Unsecured Creditor Control in Chapter 11
In Chapter 11 bankruptcy, certain control rights are assigned to an official committee of unsecured creditors. This paper investigates the impact of the official committee on Chapter 11 outcomes using a novel dataset built from raw court documents that covers all cases from 2004-2014 with over $10 million in assets. We find that the existence of an official committee is associated with a 7-11% increase in the likelihood that the firm is acquired. It also leads to a reduction in the amount of time spent in bankruptcy, particularly for firms that end up acquired. In addition to the main results, we also find that membership composition matters and that certain influential creditors are associated with higher rates of reorganization when they are present on the official committee.
Creditor Rights and Entrepreneurship: Evidence from Fraudulent Transfer Law (with Nuri Ersahin and Rustom Irani)
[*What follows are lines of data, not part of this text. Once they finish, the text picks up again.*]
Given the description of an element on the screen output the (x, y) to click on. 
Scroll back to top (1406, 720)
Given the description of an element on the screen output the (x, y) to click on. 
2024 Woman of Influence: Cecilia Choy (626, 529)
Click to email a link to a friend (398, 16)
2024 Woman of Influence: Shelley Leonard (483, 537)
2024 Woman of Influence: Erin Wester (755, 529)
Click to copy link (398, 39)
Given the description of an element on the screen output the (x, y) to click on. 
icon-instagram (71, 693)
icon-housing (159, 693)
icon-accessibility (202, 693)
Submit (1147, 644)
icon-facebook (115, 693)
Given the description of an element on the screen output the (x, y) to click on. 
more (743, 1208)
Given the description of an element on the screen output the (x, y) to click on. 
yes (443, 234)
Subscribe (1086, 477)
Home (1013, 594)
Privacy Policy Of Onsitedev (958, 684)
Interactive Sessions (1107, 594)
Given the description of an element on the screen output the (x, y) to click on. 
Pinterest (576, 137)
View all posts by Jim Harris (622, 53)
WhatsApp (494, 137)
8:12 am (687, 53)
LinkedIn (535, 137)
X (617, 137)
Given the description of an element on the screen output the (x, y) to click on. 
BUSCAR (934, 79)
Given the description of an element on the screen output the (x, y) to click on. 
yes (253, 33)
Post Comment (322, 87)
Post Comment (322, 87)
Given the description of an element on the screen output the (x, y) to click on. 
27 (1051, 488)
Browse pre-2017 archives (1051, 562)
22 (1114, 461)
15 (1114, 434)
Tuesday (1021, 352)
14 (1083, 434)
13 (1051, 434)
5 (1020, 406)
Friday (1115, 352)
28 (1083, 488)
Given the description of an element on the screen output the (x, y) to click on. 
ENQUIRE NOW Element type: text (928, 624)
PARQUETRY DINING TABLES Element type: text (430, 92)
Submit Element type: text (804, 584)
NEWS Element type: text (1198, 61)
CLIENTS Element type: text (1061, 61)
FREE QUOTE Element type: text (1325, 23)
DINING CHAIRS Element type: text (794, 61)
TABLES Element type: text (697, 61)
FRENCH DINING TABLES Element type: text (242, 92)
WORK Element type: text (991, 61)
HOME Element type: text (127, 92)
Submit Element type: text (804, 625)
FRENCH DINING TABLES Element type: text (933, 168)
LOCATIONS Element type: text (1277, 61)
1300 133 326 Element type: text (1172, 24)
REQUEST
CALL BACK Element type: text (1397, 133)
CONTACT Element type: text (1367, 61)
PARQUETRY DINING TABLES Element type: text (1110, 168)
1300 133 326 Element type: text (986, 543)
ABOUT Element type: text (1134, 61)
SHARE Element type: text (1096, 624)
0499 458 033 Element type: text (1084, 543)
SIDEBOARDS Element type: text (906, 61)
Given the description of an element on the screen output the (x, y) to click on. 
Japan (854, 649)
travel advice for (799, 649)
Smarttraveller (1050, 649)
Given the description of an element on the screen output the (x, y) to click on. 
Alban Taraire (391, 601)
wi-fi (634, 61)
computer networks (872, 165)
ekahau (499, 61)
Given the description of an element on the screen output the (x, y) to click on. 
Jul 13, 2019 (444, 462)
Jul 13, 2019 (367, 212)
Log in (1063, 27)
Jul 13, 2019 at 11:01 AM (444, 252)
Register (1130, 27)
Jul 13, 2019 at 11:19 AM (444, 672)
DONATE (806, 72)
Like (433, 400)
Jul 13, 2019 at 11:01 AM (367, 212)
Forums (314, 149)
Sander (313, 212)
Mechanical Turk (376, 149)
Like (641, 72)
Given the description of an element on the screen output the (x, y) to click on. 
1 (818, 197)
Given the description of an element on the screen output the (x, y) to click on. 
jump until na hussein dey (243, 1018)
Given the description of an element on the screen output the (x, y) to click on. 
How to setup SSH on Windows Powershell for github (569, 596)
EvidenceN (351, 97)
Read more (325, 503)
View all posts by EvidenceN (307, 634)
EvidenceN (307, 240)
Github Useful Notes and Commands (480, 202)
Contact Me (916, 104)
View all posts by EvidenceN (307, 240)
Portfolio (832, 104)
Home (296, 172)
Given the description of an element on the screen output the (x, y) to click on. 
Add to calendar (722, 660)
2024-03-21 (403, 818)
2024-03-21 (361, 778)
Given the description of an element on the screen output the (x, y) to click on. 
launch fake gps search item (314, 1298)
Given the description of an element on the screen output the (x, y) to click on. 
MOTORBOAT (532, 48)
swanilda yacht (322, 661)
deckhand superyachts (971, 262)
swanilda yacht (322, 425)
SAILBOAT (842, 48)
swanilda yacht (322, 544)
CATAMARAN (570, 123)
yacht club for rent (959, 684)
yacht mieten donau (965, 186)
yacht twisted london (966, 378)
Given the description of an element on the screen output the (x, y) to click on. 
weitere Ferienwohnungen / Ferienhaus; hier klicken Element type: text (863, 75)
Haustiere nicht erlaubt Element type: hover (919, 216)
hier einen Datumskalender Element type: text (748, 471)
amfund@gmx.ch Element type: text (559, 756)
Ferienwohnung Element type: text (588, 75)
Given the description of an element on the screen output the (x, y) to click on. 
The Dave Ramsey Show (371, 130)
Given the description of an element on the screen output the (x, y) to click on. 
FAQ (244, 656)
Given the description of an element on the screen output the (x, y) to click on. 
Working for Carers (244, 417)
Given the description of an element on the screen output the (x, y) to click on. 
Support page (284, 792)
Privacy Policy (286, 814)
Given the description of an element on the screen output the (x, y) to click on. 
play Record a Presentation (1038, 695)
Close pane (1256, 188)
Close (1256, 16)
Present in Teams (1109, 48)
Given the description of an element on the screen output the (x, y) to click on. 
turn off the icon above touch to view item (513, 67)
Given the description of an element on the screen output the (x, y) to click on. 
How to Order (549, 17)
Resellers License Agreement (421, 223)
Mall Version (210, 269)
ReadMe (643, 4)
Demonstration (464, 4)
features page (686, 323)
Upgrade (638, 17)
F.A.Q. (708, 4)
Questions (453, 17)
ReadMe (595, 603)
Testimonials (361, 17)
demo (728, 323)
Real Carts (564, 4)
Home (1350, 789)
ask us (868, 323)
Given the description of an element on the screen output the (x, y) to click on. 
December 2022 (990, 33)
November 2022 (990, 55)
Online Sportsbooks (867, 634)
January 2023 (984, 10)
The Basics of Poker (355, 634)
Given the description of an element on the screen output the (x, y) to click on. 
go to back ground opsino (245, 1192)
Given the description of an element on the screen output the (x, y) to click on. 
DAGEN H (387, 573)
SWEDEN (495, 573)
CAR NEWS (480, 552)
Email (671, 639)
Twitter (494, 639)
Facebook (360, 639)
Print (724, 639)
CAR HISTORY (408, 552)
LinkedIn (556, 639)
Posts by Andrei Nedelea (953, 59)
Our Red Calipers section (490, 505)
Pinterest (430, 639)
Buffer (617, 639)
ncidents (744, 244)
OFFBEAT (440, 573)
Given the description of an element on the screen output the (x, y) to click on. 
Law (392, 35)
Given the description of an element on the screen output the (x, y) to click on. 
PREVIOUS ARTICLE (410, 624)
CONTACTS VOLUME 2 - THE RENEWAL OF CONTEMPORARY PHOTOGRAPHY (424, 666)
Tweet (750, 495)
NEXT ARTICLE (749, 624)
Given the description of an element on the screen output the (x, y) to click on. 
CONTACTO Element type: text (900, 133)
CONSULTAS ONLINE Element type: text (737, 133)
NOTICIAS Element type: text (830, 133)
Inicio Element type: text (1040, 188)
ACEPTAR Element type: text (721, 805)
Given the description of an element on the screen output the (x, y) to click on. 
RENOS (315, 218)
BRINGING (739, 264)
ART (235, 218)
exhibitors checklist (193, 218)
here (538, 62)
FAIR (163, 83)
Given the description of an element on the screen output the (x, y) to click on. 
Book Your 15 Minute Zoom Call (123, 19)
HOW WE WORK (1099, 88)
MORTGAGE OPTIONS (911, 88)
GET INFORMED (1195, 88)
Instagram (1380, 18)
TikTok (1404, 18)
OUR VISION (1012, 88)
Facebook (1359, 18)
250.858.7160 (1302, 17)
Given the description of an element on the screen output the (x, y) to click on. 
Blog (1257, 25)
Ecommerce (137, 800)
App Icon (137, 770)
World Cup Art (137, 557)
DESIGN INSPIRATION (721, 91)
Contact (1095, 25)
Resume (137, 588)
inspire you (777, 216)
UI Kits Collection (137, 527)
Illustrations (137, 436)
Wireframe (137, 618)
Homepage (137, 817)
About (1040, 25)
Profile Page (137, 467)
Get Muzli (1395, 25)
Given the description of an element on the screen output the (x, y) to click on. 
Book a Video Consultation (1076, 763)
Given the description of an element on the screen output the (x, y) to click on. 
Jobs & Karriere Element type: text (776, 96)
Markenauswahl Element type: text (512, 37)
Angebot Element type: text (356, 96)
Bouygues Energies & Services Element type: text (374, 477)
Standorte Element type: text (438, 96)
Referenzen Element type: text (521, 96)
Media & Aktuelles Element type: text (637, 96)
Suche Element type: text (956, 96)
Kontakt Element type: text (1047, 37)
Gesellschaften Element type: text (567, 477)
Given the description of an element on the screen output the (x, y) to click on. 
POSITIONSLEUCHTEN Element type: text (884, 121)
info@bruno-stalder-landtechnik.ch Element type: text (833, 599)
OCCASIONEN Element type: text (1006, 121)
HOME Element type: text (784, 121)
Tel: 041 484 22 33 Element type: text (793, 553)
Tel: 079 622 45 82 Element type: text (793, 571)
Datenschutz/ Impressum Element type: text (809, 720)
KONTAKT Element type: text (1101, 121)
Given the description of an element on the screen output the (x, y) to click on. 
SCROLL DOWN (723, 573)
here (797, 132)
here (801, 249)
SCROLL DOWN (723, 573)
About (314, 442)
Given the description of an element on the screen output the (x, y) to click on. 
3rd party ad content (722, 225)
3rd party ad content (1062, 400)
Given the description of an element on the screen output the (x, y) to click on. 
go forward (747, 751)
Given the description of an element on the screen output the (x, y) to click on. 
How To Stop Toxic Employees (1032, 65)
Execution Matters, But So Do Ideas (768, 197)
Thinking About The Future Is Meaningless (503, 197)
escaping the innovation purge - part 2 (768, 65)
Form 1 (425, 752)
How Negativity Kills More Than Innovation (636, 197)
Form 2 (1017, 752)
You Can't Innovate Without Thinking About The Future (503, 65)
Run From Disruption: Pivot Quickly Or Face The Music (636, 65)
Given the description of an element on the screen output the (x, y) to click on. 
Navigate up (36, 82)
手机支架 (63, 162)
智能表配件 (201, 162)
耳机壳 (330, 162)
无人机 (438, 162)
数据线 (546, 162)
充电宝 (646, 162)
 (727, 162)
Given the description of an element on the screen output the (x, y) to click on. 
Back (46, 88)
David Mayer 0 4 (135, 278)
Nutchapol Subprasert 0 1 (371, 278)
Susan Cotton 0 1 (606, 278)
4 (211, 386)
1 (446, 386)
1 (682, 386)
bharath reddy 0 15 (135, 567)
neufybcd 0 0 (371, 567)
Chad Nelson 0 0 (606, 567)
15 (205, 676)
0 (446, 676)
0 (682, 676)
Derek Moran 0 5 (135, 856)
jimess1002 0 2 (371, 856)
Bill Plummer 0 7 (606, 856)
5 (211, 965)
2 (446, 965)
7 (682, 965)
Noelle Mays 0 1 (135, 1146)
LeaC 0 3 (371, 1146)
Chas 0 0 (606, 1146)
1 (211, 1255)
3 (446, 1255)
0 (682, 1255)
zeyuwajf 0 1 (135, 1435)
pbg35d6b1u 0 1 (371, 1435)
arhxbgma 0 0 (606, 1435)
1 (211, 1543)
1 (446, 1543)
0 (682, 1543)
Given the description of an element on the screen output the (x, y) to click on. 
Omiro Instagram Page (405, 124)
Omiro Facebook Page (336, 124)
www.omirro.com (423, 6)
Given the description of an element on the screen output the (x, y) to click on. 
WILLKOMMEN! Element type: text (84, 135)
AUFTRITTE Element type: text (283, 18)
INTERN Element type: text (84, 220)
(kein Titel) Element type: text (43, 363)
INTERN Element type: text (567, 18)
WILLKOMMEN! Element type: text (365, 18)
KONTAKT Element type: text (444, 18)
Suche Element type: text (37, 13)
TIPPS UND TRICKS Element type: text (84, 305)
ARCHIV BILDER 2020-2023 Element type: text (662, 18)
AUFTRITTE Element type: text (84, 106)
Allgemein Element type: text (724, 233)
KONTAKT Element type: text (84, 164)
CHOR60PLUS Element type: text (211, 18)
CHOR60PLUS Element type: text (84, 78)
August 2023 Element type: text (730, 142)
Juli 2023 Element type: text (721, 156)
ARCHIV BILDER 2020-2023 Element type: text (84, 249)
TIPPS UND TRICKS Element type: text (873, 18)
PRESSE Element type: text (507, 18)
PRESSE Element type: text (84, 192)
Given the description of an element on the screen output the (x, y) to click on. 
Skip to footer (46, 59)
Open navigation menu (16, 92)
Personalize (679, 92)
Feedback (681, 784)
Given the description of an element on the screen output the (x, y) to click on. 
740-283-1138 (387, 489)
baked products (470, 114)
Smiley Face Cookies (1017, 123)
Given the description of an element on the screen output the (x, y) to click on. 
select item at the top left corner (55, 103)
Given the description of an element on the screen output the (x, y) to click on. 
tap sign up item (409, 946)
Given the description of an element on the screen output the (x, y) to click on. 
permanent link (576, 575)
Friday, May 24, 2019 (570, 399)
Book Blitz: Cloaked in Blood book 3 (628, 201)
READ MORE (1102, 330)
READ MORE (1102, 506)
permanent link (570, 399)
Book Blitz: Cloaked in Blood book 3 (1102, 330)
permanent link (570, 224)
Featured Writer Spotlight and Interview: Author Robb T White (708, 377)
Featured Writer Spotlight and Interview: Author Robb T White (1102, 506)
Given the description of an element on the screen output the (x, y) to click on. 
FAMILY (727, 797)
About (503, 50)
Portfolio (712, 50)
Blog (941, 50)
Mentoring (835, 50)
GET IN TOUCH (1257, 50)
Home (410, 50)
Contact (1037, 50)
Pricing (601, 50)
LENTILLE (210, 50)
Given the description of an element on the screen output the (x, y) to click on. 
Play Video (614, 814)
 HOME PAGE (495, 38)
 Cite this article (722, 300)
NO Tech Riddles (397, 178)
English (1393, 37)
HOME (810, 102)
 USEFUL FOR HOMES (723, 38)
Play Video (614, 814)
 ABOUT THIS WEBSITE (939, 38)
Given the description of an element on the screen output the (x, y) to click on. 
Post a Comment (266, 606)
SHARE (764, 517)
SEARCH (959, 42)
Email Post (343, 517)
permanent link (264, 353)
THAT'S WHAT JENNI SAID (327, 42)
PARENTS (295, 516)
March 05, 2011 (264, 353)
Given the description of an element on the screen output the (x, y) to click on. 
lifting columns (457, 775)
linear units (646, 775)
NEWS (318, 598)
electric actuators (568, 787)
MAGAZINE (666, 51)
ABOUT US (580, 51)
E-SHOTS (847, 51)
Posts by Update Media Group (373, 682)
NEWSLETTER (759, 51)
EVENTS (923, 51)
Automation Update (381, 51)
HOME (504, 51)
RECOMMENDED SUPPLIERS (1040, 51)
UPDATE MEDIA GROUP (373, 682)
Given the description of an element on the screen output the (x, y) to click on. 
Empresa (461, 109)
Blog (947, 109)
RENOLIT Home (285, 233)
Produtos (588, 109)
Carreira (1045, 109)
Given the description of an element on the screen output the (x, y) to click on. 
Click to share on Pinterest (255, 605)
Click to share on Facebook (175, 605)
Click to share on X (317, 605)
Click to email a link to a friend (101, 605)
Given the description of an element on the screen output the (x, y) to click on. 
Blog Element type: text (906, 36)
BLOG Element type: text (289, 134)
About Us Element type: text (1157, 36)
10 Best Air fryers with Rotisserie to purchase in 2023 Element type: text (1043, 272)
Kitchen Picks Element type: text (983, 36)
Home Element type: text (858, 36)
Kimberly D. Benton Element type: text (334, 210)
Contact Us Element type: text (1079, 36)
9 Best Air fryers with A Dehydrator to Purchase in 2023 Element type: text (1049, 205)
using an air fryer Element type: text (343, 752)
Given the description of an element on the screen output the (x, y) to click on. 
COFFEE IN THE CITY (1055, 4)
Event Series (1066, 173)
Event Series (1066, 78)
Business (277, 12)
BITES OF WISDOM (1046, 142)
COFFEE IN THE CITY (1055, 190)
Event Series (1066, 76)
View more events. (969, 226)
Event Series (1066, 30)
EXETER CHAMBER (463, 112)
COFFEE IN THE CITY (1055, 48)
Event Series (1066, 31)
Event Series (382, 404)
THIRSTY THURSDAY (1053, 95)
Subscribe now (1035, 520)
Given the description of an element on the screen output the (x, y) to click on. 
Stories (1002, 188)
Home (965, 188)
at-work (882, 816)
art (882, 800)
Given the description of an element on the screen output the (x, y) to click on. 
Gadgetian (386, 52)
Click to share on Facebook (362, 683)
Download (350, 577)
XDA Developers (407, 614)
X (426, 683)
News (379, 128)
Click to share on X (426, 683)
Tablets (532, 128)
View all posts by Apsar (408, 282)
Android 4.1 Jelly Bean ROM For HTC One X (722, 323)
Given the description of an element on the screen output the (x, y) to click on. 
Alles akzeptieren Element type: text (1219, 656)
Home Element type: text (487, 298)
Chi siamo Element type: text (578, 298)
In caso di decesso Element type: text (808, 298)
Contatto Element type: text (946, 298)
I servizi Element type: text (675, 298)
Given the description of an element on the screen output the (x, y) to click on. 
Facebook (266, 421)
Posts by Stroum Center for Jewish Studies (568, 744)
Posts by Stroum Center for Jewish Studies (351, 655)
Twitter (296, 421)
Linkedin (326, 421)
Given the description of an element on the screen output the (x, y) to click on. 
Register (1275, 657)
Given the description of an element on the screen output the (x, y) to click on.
We examine entrepreneurial activity following the adoption of modern-day fraudulent transfer laws in the U.S. These laws strengthen creditor rights by removing the burden of proof from creditors attempting to claw back funds that were transferred out of failing businesses. They are particularly important for entrepreneurs whose personal assets are often commingled with those of the venture. Using establishment-level data from the U.S. Census Bureau, we find significant declines in start-up entry, churning among new entrants, and closures of existing ventures after the passage of these laws. Our findings suggest that strengthening creditor rights can, in some circumstances, impede entrepreneurial activity and slow down the process of reallocating capital from failing to new businesses.
Seizing Opportunities: How Weak Governance Facilitates Deal-making (with Ofer Eldar and Jillian P. Grennan)
We examine whether and to what extent a corporation’s ability to waive the corporate opportunity doctrine, which is a critical element of a director’s duty of loyalty, shapes its ability to raise capital. We use the staggered adoption of state legislation from 2000 to 2015 that permits the waiver of the corporate opportunity doctrine to identify if this weaker form of governance can serve as a tool for attracting venture capital (VC) or private equity (PE) investment. We find that the ability to waive the corporate opportunity doctrine is associated with more deals, larger deal values, and more late-stage investments in entrepreneurial firms. The capital is accompanied by more directorships for VC and PE investors and a thickening of those investors’ overall networks among firms in treated states. That weaker governance catalyzes such investment has important implications for our understanding of law and finance, the mentoring of entrepreneurs, and decision to remain private.
WORKS IN PROGRESS
The Determinacy of Corporate Bankruptcy Draft coming soon
Negotiation in Chapter 11 Draft coming soon
The Evolution of Risk: Evidence from Natural Language Processing (with Lee Pinkowitz and Rohan Williamson)
Spillover Effects of Bankruptcy: Evidence from the Indian Insolvency and Bankruptcy Code (with Nirupama Kulkarni, S.K. Ritadhi, and Siddharth Vij)
Multinational Bankruptcy (with James Albertus, Sreedhar Bharath, and Edith Hotchkiss)
The Budgetary Impact of Ending Drug Prohibition with Jeffrey Miron (2010)
State and federal governments in the United States face massive looming fiscal deficits. One policy change that can reduce deficits is ending the drug war. Legalization means reduced expenditure on enforcement and an increase in tax revenue from legalized sales. This report estimates that legalizing drugs would save roughly $41.3 billion per year in government expenditure on enforcement of prohibition. Of these savings, $25.7 billion would accrue to state and local governments, while $15.6 billion would accrue to the federal government. Approximately $8.7 billion of the savings would result from legalization of marijuana and $32.6 billion from legalization of other drugs. The report also estimates that drug legalization would yield tax revenue of $46.7 billion annually, assuming legal drugs were taxed at rates comparable to those on alcohol and tobacco. Approximately $8.7 billion of this revenue would result from legalization of marijuana and $38.0 billion from legalization of other drugs.